A BARRELHOUSE INTERVIEW WITH TARA CAMPBELL
In My Big Little Break, we ask authors to talk about the first piece they ever had published, how it felt to finally break through, and what they’ve learned since then. This week, writer Tara Campbell, author of the novel Treevolution and Barrelhouse Assistant Editor (yay for the home team!) shares her answers.
What was the title and genre of your first-ever published piece?
My first published fiction was a story called "The Great Purge," in which a fat cell chronicles her last days in an abdomen before fleeing impending liposuction. I'm fudging a bit on this question, though: a post I wrote for the Potomac Review blog about a Salman Rushdie lecture appeared two months before the short story. But I figure enough has been written about Salman Rushdie already. Not nearly enough has been written about the diaries of fat cells, so here we are.
Who published it? Are they still around?
The little fat cell found an online home at Hogglepot Journal. They stopped taking submissions a few years ago, but the archives are still up. And no, I didn't break them.
Give us some context: how old were you? How long had you been writing and submitting? How many times had the piece been rejected? Anything else we're missing.
Well, depending on the way you count it, my first story was published either six months, or thirty-odd years and six months, after I started writing. I loved to write stories and poems as a kid, but when I graduated from high school I decided I had to get practical, meaning college, then grad school, then job. I didn't write again until my husband and I took a course at the Writer's Center in spring 2012, as something new to do together. We were both pretty green, and that turned out working in our favor in a way, because we didn't self-censor. We both got acceptances within about six months of starting to write. "Purge" got accepted on the fourth try, and just a couple of months after I'd started submitting overall, so it was kind of one of those "first one's free" situations. Now the rejections come in vast waves of failure like for most people.

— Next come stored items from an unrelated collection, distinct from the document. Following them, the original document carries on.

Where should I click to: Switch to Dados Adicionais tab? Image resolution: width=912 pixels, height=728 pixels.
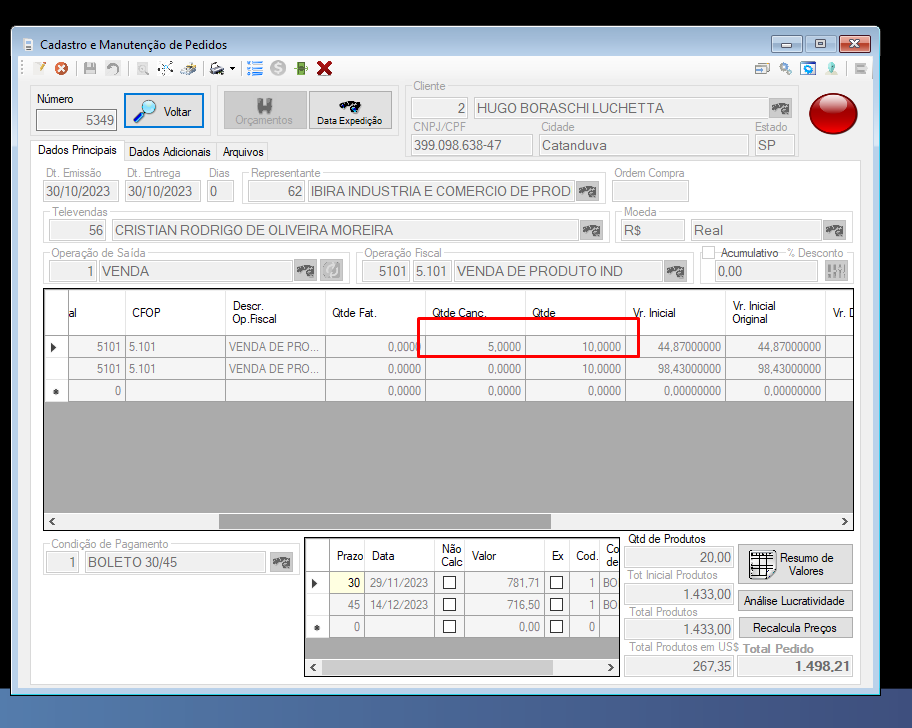coord(170,152)

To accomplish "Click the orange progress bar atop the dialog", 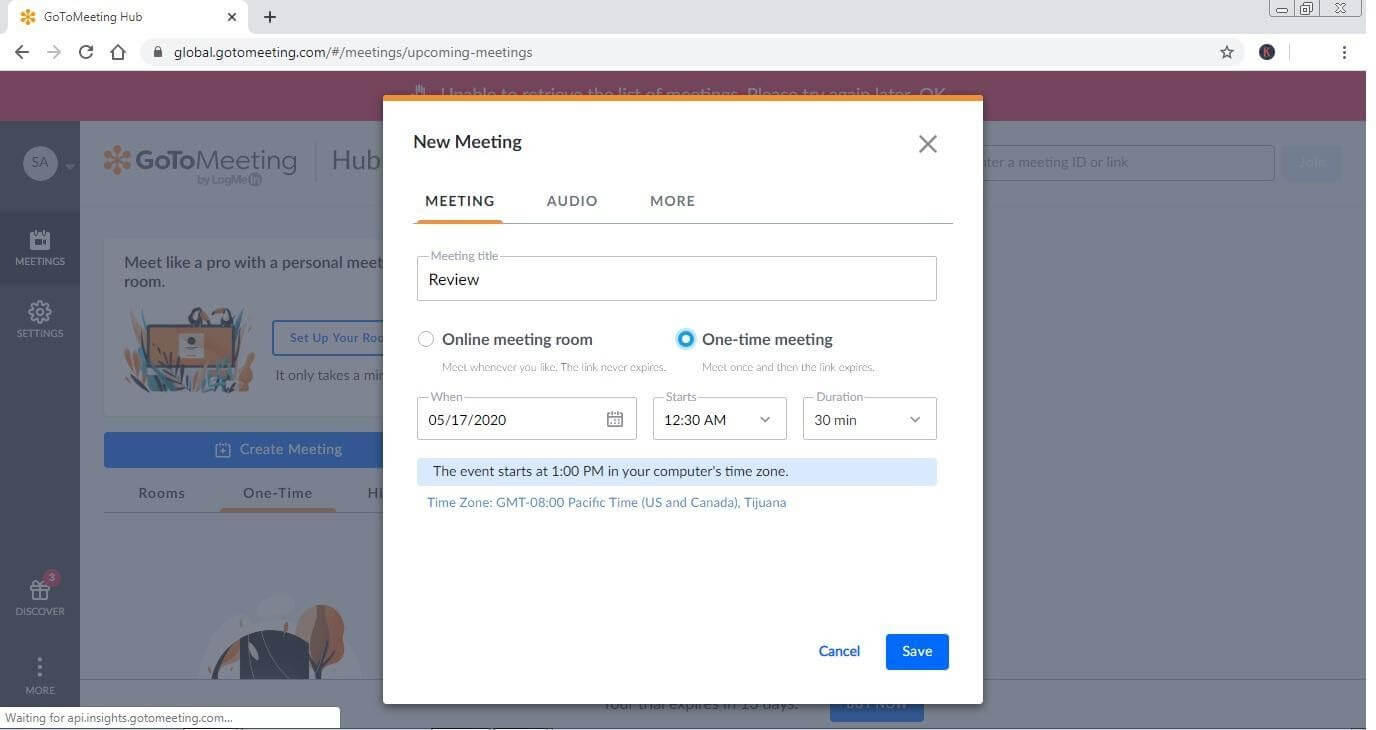I will point(683,99).
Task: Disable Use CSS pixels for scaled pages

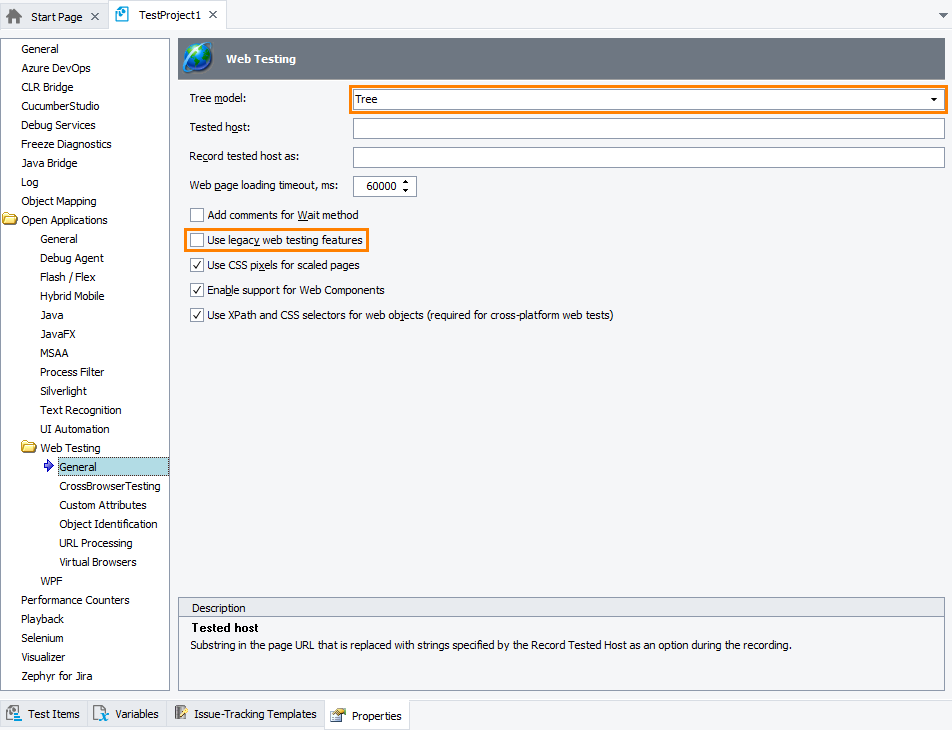Action: tap(197, 264)
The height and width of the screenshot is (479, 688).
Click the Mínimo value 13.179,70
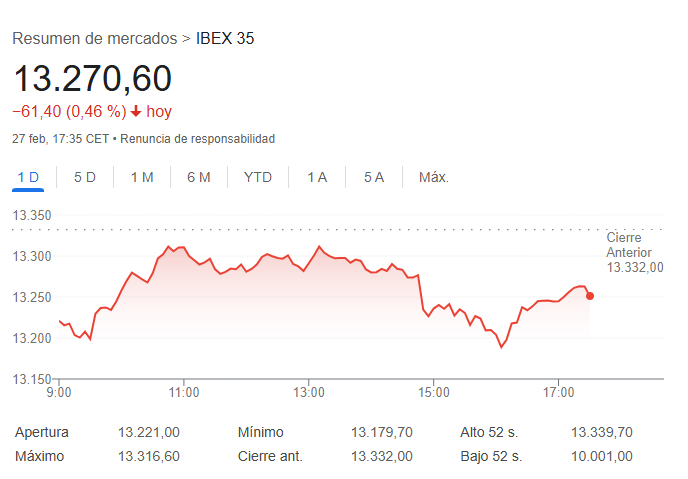(x=381, y=432)
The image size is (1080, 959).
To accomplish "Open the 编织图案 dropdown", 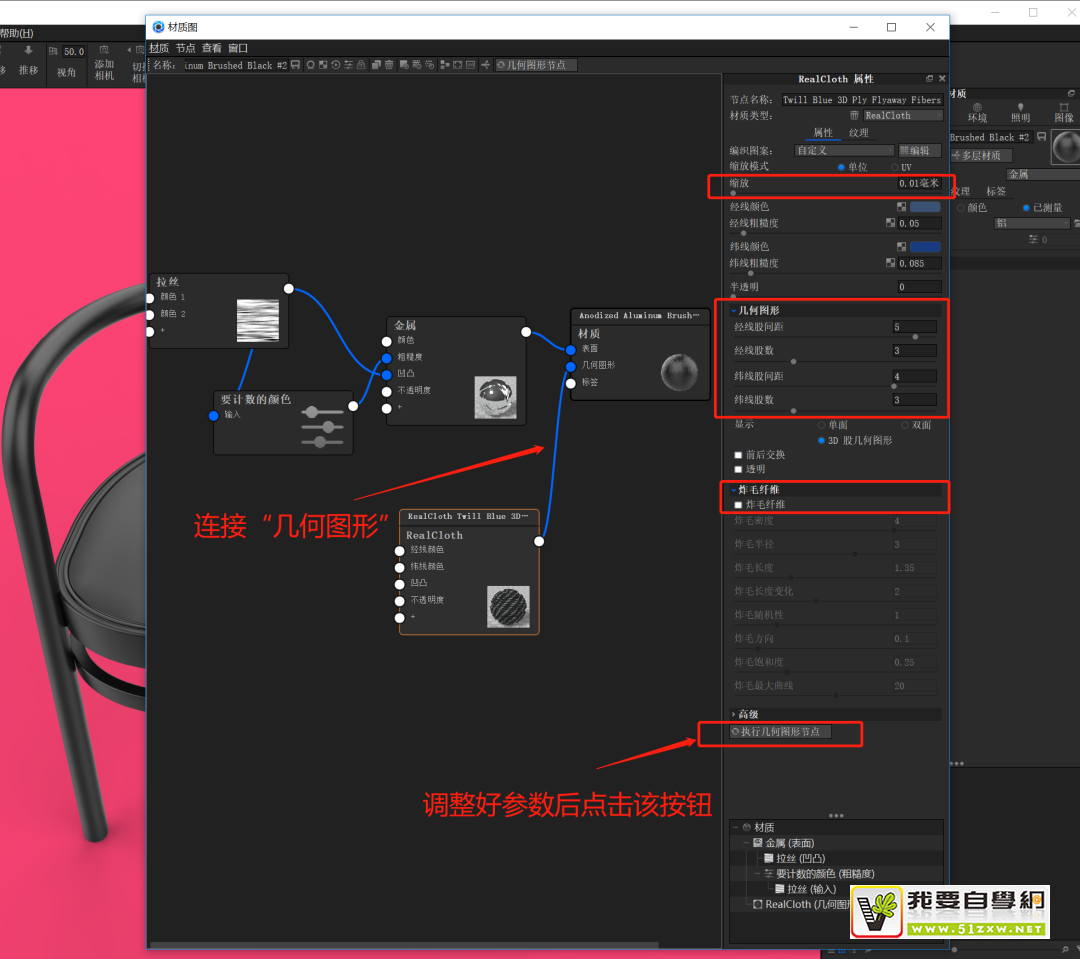I will click(844, 150).
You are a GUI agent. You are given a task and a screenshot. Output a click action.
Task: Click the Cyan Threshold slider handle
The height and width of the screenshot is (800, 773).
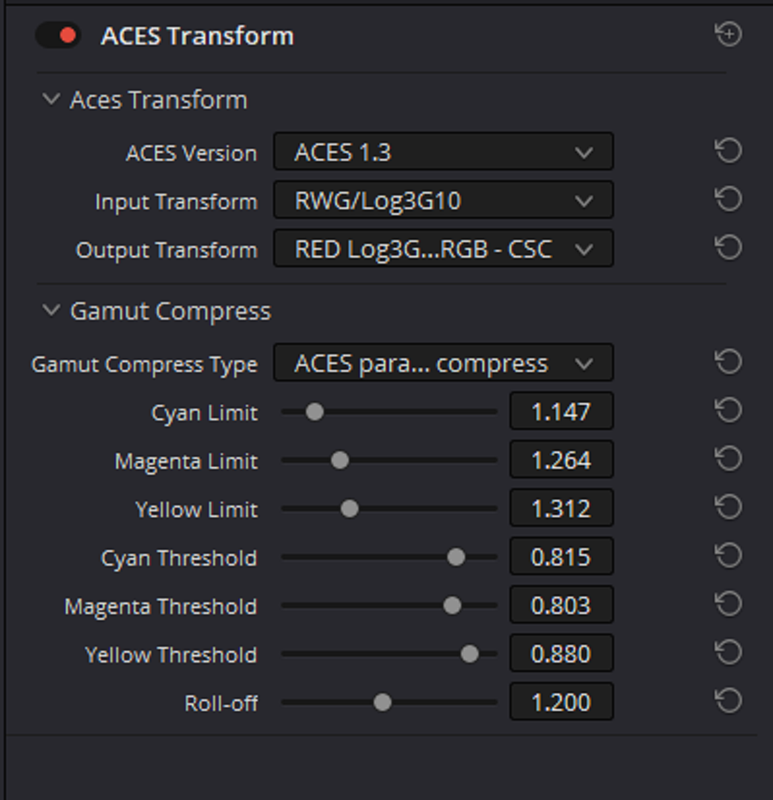tap(456, 557)
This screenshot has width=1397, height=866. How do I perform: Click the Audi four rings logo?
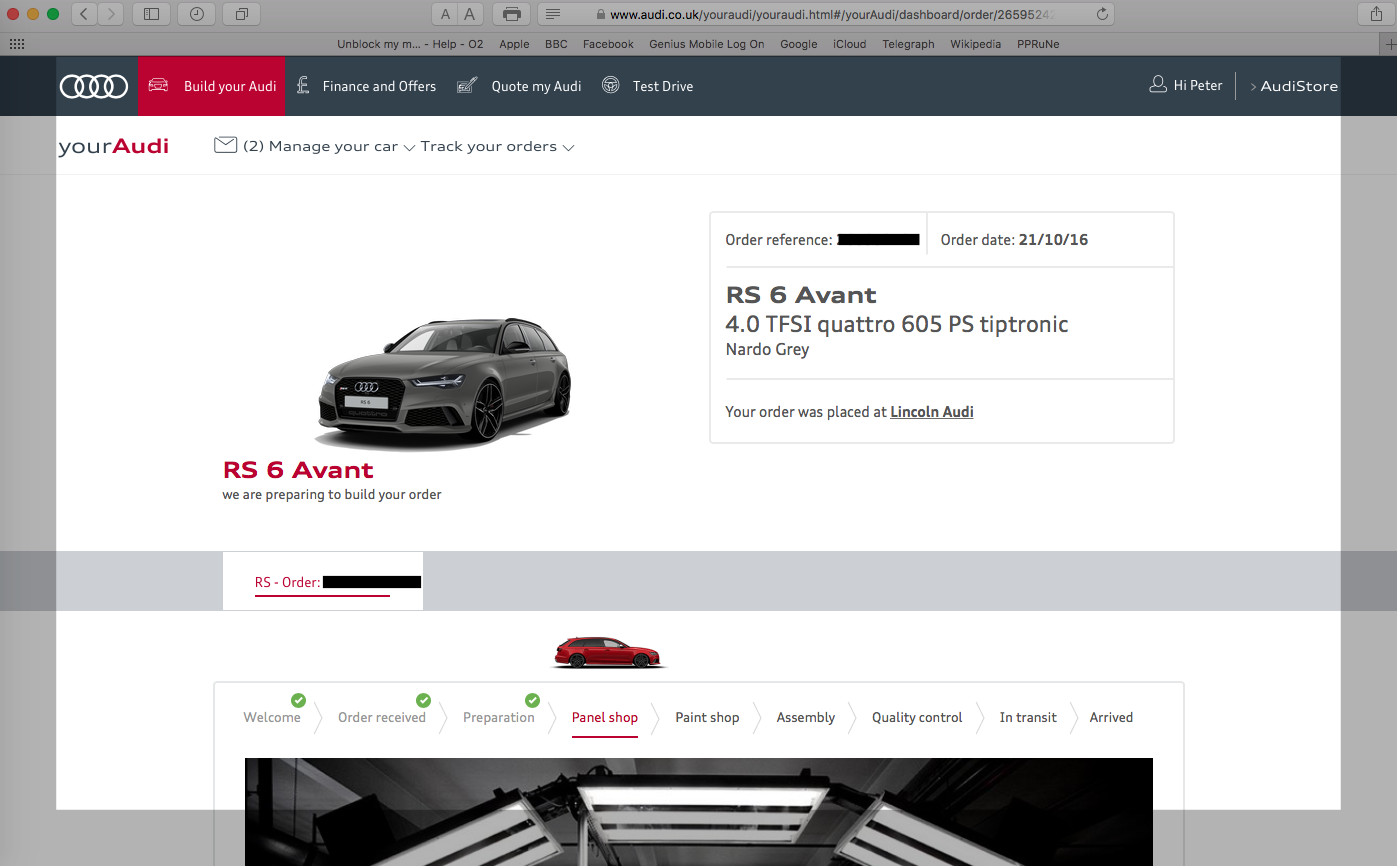pyautogui.click(x=94, y=87)
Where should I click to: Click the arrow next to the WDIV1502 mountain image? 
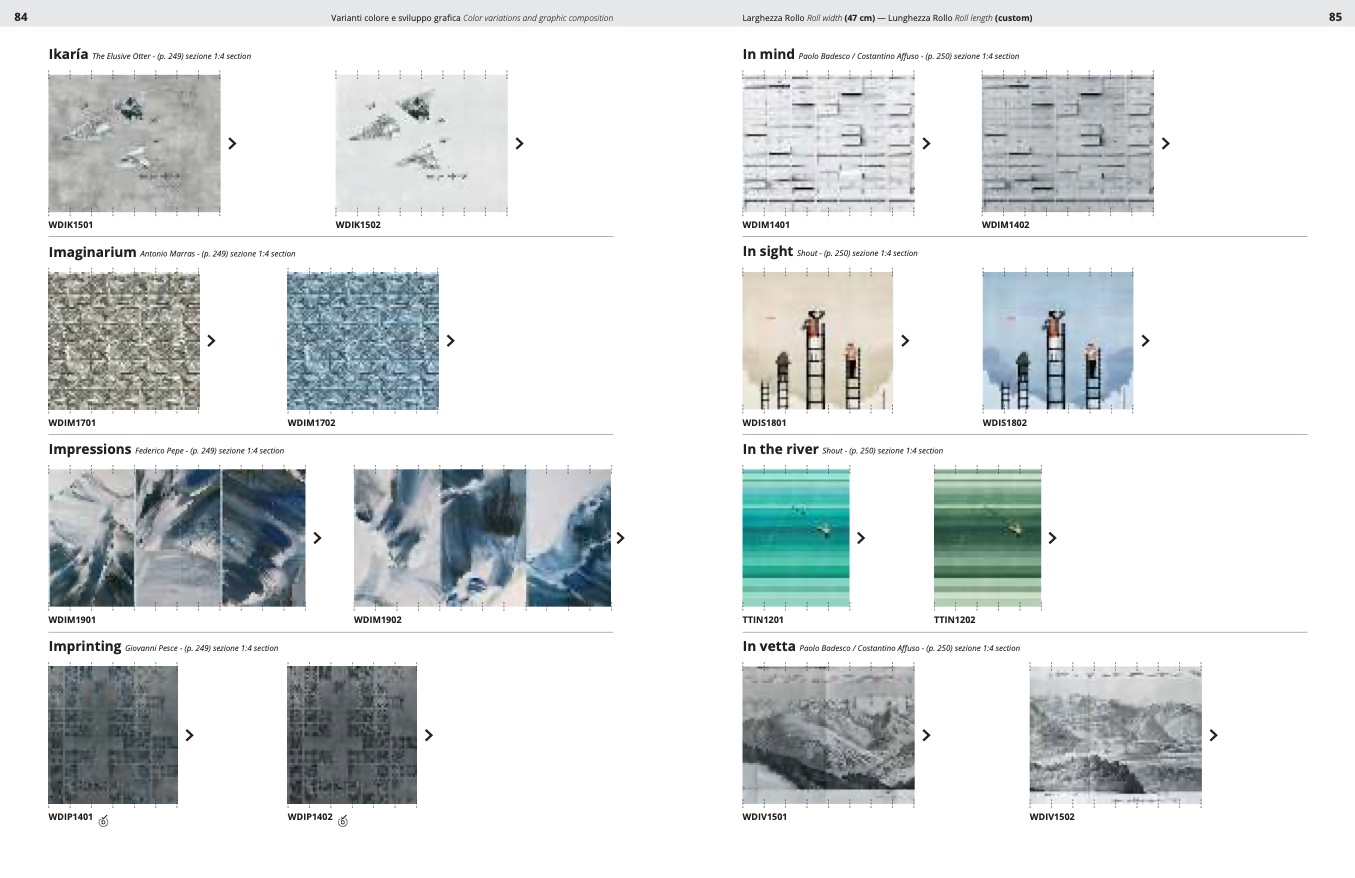pos(1213,736)
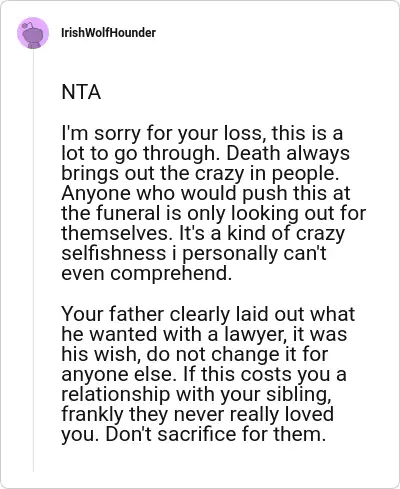Click the line starting "selfishness i personally"

click(194, 254)
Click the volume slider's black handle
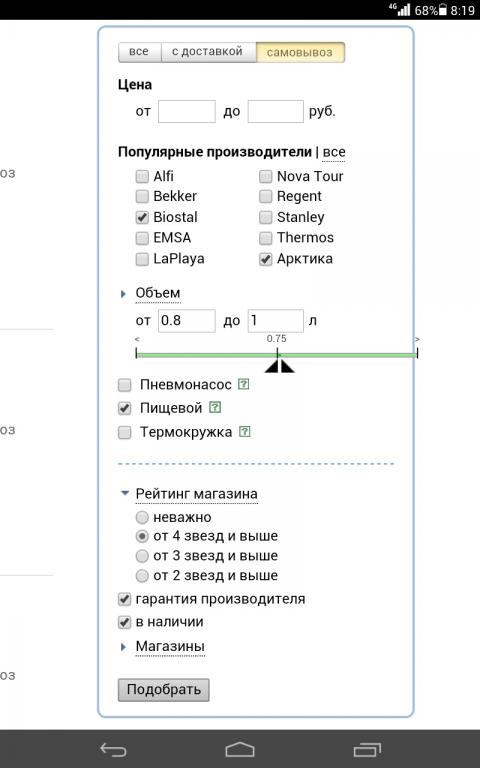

Did getting that acceptance feel as triumphant as you'd always hoped? Walk us through the moment when you found out.
I have to admit it was a bit of a relief. I'd submitted this story to a different magazine, and my husband had submitted a story to the same market at the same time. They accepted his story, but rejected mine--and here I, the "real" writer with my humanities background, was supposed to be introducing him, the engineer newbie, to the whole creative writing thing. So I felt a little embarrassed until two weeks later, when Hogglepot took "Purge." And after looking more closely at the first market, we both saw why his story was a better fit for it. It was a lesson in the importance of finding the right place for your work.
Are you still proud of that piece? Have you re-read it recently?
I have looked at it, and sure, there places I could tighten if I had it to do again. But it's nice to know that there are markets out there for something that wacky. When I start to wonder where some of my ideas are going to lead, I think that if the fat cell diary found a home, then any other silliness I come up with has a chance too.
Now that you've been doing this for a while, collecting plenty of rejections and acceptances along the way, what advice do you wish you could give your younger self?
I think it's more a matter of giving my current self advice from my younger self: don't self-reject, just submit. Yes, get to know the markets better than I did back then, but don't take yourself out of contention before you even start. And yes, challenge yourself with new genres and ways of storytelling, but don't think you have to be more "serious" to write something worthwhile. That's a surefire way to stifle creativity and stop writing altogether.
Weirdos of the world, remember, there's a place for us too!
Tara Campbell [www.taracampbell.com] is a Washington, DC-based writer, assistant fiction editor at Barrelhouse, and volunteer with children's literacy organization 826DC. Prior publication credits include Barrelhouse, Booth, SmokeLong Quarterly, McSweeney's Internet Tendency, The Establishment, Masters Review, and Queen Mob's Teahouse, among others. Her debut novel, TreeVolution, was released in November 2016, and her collection, Circe's Bicycle, with be published in fall 2017.